For evangelical Christians, however, none of that is enough. They want far more. They want nothing less than the establishment of Christianity as the official religion of the land—even if that means overturning the Constitution and trampling on the religious freedom of everyone else.
It would be a mistake to imagine that Donald Trump’s exploitation of such fairy tales is a unique phenomenon. On the contrary, lies are essential to the rise of all demagogues and dictators, just as the ability to define and control the truth is essential to the survival of their regimes. Every demagogue ascends to power by climbing a ladder of lies. Every dictator holds onto power by controlling the truth. All demagogues and dictators thrive on chaos and fear, because only a confused and fearful people will surrender their liberties and turn to a “strongman” for protection and salvation.

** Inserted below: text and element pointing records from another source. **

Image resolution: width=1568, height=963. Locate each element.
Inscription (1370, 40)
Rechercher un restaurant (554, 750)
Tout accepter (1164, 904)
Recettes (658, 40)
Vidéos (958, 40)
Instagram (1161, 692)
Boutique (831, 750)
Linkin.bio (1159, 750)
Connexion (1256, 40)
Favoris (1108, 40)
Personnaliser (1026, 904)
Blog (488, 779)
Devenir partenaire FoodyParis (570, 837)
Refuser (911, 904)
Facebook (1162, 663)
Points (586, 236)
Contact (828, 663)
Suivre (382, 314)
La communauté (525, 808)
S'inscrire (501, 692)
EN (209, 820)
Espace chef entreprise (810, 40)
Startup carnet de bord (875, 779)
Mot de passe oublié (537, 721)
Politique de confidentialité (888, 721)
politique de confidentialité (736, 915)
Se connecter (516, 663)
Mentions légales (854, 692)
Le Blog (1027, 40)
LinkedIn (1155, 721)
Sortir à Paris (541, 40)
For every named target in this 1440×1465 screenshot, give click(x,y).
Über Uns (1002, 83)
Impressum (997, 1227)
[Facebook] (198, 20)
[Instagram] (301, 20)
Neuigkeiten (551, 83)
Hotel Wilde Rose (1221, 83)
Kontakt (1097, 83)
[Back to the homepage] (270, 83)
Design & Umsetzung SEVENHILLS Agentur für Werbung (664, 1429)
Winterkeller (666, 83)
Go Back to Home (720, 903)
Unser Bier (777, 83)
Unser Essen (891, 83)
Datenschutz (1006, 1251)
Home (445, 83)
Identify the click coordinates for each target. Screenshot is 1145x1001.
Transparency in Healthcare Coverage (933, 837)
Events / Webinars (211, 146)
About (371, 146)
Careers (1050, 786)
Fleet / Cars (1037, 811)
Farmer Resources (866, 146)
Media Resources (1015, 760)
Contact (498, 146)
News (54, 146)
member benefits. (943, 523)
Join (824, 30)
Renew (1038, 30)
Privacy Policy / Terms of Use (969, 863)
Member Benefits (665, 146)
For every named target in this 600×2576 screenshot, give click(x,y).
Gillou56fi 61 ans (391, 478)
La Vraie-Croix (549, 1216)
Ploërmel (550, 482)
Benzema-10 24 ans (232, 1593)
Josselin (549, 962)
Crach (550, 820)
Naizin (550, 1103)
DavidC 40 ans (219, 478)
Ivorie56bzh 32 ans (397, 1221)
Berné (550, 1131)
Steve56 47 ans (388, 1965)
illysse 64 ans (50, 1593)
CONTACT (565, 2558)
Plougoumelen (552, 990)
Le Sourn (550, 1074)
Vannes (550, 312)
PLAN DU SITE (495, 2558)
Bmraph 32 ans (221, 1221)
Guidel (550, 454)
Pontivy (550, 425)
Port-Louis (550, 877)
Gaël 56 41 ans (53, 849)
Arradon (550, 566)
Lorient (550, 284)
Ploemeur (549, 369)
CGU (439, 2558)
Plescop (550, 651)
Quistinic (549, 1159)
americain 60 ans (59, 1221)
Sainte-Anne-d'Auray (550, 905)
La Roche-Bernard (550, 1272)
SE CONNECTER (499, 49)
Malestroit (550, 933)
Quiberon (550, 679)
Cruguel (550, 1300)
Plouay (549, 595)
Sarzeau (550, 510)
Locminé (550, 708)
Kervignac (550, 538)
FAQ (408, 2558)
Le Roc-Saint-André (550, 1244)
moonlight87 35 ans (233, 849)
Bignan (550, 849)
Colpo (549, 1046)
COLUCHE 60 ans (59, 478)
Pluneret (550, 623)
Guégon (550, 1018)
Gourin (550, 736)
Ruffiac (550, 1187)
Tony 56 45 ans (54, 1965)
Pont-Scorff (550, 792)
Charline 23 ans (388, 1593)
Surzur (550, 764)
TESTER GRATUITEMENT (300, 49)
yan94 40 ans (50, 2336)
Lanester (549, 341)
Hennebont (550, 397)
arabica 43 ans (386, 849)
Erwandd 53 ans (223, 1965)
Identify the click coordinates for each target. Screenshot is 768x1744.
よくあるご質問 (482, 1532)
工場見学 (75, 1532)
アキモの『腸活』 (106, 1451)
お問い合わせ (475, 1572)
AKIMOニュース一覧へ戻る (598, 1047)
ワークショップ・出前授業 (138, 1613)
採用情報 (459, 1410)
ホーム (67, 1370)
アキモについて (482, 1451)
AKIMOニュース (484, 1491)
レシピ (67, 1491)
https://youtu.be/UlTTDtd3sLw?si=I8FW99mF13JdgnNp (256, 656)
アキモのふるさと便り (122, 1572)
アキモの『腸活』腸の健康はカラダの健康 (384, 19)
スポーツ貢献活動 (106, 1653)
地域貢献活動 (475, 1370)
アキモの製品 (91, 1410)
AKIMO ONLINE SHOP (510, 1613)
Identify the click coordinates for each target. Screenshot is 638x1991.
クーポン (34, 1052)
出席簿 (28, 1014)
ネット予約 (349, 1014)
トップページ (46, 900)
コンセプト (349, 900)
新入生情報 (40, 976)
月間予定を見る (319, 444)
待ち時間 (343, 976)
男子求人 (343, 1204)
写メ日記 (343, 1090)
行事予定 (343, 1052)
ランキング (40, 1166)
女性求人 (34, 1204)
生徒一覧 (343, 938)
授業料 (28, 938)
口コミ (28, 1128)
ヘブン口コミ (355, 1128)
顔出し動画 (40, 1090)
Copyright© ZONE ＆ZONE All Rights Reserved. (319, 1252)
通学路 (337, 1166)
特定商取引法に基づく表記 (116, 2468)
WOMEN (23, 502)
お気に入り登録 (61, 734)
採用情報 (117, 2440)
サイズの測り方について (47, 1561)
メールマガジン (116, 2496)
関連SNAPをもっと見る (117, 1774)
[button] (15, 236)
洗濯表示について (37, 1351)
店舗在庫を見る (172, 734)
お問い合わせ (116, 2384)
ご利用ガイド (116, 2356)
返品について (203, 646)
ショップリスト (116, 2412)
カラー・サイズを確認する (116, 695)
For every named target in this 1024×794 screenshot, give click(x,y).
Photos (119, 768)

Hitler rose to power in Germany by peddling one of the greatest lies in human history, convincing millions of Germans that they were members of an “Aryan master race,” whose humiliating defeat in the First World War was caused, not by their own arrogant and inept militarism, but rather, by the treasonous behavior of corrupt liberal politicians at home and the Jews who financed them. Hitler promised to make Germany “great again” by purifying it of those influences. After killing millions of innocent people, he took the coward’s way out, swallowing poison in his Berlin bunker, as the walls of defeat closed in.
Mussolini rose to power in Italy by promising to restore the national pride of his demoralized countrymen, after their own humiliation in the First World War. Unlike the Germans, Italians harbored no fantasies about being a “master race,” but they did have a glorious past, which Mussolini exploited with shameless abandon. He convinced his people that the mighty Roman Empire could be restored—and restored only by him. When this ludicrous fantasy inevitably collapsed, Mussolini and his mistress were executed by Communist partisans, their bodies mutilated and left to hang upside down, suspended from meathooks, at a gas station on the outskirts of Milan.
It remains to be seen whether some such fate may someday await Donald Trump.
Whatever his ultimate end, Trump’s survival depends utterly upon his ability to invent, distort, and control the truth. Like every demagogue and dictator, he has cast a spell over his followers—a tense but fragile bargain with the devil, in which Trump lies, and his supporters surrender to his lies, setting aside their own reason and humanity. This capitulation is the keystone of every tyrant and totalitarian regime. It is the political equivalent of a self-induced trance, in which morality and human decency are suspended. The trance will maintain its grip, until the lies are revealed for what they are, until reality and truth reassert themselves, until the spell is broken.